Thursday, June 12, 2008

Getting closer

With the opening of Rainbow Station just around the bend, Faith is becoming ever so excited to begin. She talks and talks to all the staff and informs them that she is going to be in the big yellow classroom. Everytime we go visit she wants to use the bathrooms. They are here size. Short and small. She told one man that she was going to play with the building magnets on Monday. Although the school is set to open on Monday, there are some minor setbacks that may push it till Tuesday or Wednesday. I am excited to get the kids in there and even more excited to have sprinkler day once a week and fieldtrips once a week. What better way to see Virginia than to see it for free. If my camera was working I would have pictures up on here so you could see how cute it is. Bud is leaving again on Sunday. This time to Texas for two weeks. Faith is growing so close to him. When he comes home now I am old news. Daddy is fun. She can jump on him and he just loves it. Anyways.... all is well here.

Tuesday, June 10, 2008

I think I need a dictionary

Yep, I told Faith that the Royal Guard in her princess story was similar to the king. Bud corrected me on the phone last night. The Royal Guard is the queen's soldiers. Sorry. I really don't have a huge vocabulary. I guess that is why God gave us dictionaries. From now on I will just look it up if I can't tell her. Some words in kid's books are just crazy. I do love reading though. Recently this week that is all I've been able to do with her because I can't get home before 7pm with her.

Sunday, June 8, 2008

Mommy, what's that mean?

Yes, Faith is now asking questions and getting a better idea of what is going on around her. As I was cooking in the kitchen she came in and asked in her little sqeaky voice, "mommy, what are you doing?" Then in the car she asked, "mommy, what are you doing in the front seat with daddy?" As we settled in with books last night for a storytime I pulled out The Jungle Book. We have read this one over and over and not once has any questions arose. However last night it was different. It must have taken 15 minutes to read through it and I do stop for comments during the story. "Mommy what does village mean?" "...pleased mean?.....terrified mean?....pounce mean?... horrified mean? This excites me because I know that #1 she is building her vocabulary with words that are usually not used by a 2 year old and #2 she is not just assuming anything in a story. She is working through it and understanding it. Reading is such a wonderful thing to do with a little one. However I can quickly see from going back to work how parents can loose reading time. I will slack on other areas and cut them short but when it comes to reading she gets a good 30-40 minutes every night. And she still cries when it is time to put the books away. She always talks Bud into one more and then me one more and then me one more short one before the lights go out. Sometimes I wonder how long she would really read. Probably until she fell asleep in our arms like when Grace read to her.

Who loves the creek?

I do! I do! says Faith. We packed up a picnic yesterday and headed back to Prince William Forest Park. With the temperature exceeding 95 degrees and heat index at 105 degrees we must have been crazy to be out.
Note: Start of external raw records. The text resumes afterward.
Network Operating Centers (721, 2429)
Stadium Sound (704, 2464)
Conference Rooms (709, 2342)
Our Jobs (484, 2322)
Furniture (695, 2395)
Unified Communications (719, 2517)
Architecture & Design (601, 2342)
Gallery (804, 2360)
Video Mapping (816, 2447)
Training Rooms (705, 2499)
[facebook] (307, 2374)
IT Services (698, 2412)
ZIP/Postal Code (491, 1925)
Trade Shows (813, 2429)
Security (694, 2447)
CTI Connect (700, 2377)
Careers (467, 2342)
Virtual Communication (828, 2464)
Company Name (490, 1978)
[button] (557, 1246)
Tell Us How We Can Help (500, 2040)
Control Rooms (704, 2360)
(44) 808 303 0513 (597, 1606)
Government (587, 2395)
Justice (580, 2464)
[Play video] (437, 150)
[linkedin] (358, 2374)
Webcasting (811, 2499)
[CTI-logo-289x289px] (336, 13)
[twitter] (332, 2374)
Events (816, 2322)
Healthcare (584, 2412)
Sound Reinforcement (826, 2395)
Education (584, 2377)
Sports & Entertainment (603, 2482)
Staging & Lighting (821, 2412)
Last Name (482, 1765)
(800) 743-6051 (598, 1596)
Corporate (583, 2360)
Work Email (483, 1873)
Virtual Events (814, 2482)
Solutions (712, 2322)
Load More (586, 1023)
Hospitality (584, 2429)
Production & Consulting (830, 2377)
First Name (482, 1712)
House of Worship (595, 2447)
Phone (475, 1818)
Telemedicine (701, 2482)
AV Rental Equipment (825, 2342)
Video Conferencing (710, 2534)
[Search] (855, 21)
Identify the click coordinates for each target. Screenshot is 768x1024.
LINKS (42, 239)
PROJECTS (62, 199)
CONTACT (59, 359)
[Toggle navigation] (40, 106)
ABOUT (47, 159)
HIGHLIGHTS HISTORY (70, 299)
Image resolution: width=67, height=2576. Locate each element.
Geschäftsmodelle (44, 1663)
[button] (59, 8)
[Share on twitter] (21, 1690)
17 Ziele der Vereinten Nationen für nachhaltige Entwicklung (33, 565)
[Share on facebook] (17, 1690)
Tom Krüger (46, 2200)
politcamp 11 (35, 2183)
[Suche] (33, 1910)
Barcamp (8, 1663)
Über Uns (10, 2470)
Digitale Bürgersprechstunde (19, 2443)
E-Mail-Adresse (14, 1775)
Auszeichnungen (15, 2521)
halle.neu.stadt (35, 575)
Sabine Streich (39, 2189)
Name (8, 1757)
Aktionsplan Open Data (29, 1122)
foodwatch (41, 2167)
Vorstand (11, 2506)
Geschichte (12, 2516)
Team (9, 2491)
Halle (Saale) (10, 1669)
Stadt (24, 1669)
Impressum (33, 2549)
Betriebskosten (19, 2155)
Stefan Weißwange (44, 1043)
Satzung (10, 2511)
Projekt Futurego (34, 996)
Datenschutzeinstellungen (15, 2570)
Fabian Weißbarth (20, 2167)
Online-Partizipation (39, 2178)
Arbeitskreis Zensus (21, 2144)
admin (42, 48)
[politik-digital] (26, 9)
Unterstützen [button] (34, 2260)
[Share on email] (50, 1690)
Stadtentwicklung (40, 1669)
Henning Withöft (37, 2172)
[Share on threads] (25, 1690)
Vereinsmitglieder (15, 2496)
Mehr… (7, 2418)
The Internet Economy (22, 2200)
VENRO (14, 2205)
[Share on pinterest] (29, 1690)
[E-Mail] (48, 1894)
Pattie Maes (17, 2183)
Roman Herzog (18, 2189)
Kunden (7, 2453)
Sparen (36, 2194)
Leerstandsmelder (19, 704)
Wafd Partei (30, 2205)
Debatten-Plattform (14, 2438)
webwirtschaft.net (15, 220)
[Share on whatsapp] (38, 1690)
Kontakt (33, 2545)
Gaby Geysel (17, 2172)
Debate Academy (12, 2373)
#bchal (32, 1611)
However once down at the bottom of the valley the temperature dropped 10 degrees and was wonderful for an afternoon of splashing in the water and digging in the sand. Faith loves the sand. We walked the sandy shores and found lots of clam shells. Who would have thought that they would live in a creek. Faith burried everyone's feet and even fell into the water face first only to be saved by Bud. She laughed it off. We walked with no shoes and managed to not hurt our feet on the rocks. I love the creek and I love being outside. I think I can vouch for everyone else too when we say we all had a blast.

Saturday, June 7, 2008

We made it

With the week coming to a close I am grateful that Faith made it through the week with little crying. She had so much fun with April and Mackenzie this week but she became very upset and emotional when I had to leave. It will get better. I know her teachers will welcome her into their arms upon entering the classroom which will make drop off easier. I feel like I have not been talking about what Faith has been doing recently. Besides talking up a storm and giving directions, she has been just having fun. Thursday afternoon we spent in the water table outside. It is a 18 gallon tub. She kinda grew out of the water cooler from last year if any one remembers those pictures. She tells the neighbor girl what not to do. Faith loves going on walks to the creek. Last night we made it almost the whole way down the walking path. She reminded me of Grace because she had to pick up every rock, look at every flower, check out every puddle, and run as fast as she could. I thought we would never get home. Bud made it home safely from San Diego last night to enjoy both of us running up to him in our high heels and hat to give him hugs.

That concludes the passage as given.